» PROBLEM DESCRIPTION
Look through the records that follow. Copy every line containing the word "status".

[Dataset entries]
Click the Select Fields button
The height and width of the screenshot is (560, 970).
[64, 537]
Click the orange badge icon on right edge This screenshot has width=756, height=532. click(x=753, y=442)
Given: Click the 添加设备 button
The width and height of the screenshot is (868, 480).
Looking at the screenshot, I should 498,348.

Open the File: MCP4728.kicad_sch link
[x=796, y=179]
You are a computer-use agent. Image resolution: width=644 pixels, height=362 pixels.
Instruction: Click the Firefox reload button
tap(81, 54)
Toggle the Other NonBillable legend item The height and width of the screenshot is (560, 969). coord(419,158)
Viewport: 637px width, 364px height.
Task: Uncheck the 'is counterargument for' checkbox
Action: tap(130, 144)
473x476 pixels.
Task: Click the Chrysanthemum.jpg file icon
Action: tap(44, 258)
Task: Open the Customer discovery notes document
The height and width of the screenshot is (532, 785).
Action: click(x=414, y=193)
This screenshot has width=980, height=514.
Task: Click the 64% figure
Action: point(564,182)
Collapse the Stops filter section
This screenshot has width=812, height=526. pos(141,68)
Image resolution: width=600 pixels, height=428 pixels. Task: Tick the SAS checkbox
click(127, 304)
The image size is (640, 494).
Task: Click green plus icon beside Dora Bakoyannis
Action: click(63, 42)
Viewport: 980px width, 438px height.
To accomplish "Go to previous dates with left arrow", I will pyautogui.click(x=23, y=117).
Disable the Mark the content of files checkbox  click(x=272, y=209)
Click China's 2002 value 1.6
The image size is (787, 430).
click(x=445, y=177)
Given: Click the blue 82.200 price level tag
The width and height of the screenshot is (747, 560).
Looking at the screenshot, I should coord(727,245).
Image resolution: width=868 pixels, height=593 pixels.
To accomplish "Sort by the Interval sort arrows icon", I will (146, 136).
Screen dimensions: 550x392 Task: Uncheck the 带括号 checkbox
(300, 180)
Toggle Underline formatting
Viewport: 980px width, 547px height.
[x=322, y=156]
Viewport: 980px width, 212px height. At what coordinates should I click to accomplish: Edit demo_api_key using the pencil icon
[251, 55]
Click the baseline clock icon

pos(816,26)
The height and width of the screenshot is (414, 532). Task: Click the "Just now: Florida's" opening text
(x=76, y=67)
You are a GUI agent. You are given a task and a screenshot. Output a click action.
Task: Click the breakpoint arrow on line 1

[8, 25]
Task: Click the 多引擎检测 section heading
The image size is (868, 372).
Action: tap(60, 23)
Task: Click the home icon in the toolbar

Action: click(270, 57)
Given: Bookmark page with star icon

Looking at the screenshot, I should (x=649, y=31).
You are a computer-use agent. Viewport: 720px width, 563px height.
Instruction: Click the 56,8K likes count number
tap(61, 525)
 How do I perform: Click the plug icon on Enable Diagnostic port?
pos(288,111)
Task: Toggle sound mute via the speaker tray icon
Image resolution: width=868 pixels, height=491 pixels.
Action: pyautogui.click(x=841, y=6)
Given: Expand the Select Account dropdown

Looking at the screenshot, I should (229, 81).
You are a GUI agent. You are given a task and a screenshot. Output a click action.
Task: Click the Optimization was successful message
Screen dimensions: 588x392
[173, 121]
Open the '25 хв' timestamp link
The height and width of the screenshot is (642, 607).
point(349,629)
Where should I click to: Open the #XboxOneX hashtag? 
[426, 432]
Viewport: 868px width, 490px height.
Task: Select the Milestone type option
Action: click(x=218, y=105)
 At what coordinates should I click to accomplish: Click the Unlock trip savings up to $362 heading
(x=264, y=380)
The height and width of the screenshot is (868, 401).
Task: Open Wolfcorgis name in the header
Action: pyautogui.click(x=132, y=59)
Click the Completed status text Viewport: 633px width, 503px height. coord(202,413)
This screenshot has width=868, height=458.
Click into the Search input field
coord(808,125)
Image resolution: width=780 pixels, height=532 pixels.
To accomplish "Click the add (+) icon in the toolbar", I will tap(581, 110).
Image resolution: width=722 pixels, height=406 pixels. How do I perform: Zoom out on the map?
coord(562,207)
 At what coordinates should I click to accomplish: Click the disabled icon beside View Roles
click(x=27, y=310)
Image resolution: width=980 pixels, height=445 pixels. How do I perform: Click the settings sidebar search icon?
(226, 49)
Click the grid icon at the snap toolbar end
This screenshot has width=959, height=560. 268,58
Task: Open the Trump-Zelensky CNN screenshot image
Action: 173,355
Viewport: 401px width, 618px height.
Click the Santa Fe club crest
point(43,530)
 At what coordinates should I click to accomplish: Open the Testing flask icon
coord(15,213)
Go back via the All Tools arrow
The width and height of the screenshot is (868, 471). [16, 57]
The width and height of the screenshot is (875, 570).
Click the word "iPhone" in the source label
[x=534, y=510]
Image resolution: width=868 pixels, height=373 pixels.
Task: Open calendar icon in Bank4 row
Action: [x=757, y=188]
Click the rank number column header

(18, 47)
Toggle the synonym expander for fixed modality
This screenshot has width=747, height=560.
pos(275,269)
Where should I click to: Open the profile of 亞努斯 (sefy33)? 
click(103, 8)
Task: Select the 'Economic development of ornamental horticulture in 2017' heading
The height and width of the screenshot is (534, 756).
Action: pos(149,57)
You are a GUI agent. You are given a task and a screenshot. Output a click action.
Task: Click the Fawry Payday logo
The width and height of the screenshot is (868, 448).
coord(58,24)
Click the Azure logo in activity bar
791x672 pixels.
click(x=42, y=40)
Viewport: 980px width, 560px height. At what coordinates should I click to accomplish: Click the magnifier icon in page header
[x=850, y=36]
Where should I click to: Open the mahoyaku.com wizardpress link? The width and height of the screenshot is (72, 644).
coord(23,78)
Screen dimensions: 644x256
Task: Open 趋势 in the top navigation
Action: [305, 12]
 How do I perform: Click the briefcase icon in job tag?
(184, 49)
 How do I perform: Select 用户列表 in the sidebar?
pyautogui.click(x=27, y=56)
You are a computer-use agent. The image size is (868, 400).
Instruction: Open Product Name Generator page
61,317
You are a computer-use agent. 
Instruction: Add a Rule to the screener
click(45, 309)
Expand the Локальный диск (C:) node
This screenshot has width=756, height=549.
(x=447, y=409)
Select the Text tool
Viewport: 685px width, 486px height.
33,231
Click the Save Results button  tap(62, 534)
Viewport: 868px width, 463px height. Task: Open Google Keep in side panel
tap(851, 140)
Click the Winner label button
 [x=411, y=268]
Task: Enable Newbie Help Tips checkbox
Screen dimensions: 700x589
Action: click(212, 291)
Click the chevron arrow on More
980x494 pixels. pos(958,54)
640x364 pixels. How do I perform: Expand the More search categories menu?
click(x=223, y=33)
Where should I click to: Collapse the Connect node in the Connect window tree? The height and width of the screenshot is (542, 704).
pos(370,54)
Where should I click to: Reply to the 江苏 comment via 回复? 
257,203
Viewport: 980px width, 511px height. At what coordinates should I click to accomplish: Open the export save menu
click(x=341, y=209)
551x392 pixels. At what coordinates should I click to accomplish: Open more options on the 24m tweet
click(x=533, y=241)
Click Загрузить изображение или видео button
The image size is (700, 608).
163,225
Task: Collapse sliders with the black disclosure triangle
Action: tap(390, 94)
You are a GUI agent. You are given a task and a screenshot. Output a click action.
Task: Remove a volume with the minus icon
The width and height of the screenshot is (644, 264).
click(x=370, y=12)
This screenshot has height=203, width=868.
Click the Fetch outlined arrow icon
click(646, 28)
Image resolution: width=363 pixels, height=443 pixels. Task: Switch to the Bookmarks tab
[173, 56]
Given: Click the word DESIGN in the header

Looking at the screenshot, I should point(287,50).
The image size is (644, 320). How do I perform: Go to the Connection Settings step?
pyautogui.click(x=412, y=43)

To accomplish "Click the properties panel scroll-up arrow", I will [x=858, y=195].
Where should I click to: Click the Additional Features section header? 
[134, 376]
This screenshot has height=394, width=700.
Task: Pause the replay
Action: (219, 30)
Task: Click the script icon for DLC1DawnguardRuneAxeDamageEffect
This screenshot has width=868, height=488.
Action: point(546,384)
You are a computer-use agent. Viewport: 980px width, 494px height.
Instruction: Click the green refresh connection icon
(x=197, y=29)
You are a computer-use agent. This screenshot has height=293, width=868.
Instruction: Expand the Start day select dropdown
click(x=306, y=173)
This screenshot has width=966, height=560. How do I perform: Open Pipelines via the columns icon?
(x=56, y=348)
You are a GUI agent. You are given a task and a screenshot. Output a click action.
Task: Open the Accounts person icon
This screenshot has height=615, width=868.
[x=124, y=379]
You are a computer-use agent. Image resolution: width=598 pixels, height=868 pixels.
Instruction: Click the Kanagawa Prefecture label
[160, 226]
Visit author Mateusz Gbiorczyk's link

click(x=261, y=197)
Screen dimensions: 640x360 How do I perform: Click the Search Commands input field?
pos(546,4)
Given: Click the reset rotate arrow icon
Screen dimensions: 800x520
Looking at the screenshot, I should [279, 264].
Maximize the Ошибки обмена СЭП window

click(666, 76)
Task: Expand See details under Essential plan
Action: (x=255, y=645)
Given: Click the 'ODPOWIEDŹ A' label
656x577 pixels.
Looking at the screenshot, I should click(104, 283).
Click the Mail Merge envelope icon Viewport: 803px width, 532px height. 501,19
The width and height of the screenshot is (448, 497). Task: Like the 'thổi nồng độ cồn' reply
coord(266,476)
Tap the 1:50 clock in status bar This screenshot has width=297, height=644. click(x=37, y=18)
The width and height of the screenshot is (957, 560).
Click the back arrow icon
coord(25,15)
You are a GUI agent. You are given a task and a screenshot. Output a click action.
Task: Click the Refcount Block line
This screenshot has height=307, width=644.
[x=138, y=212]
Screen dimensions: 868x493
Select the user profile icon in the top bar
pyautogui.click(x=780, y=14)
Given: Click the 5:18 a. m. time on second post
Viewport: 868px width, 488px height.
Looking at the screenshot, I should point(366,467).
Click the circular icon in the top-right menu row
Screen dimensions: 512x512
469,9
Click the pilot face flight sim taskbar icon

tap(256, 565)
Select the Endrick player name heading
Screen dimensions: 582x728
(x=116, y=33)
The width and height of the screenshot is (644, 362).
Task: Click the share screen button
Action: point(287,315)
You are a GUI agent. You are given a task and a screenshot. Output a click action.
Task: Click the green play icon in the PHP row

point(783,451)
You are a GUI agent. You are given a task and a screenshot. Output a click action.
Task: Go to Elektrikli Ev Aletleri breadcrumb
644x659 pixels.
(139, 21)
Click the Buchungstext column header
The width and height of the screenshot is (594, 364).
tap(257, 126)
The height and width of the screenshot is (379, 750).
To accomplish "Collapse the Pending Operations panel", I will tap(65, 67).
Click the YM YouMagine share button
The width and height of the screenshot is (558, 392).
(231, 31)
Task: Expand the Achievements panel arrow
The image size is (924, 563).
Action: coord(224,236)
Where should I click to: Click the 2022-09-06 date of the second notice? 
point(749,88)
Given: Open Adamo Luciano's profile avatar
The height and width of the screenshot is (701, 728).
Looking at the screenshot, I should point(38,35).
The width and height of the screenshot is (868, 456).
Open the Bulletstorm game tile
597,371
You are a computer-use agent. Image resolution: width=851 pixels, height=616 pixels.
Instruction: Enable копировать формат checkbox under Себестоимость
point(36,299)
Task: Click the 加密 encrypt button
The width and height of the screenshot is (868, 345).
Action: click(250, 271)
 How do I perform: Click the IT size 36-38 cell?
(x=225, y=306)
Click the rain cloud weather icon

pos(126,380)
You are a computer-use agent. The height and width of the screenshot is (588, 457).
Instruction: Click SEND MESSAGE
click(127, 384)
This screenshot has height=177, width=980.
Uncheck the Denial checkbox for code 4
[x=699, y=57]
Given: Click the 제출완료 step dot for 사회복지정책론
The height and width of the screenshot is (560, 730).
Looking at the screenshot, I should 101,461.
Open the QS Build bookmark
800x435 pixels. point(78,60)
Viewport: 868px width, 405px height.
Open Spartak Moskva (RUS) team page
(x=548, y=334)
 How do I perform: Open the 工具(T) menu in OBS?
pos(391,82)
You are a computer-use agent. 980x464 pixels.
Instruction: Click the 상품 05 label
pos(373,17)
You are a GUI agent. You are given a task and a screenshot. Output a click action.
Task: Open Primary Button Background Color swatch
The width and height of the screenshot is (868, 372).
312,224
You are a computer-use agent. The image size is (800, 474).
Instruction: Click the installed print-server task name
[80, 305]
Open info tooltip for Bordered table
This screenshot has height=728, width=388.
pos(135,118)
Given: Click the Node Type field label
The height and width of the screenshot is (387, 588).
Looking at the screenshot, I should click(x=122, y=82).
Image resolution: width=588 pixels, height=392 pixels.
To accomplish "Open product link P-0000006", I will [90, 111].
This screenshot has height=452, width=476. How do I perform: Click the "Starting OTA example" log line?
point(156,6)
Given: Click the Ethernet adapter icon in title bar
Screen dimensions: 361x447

» YOUR SOLUTION
Click the Completed status text Viewport: 633px width, 503px height. coord(202,413)
Tap the 1:50 clock in status bar This screenshot has width=297, height=644. click(x=37, y=18)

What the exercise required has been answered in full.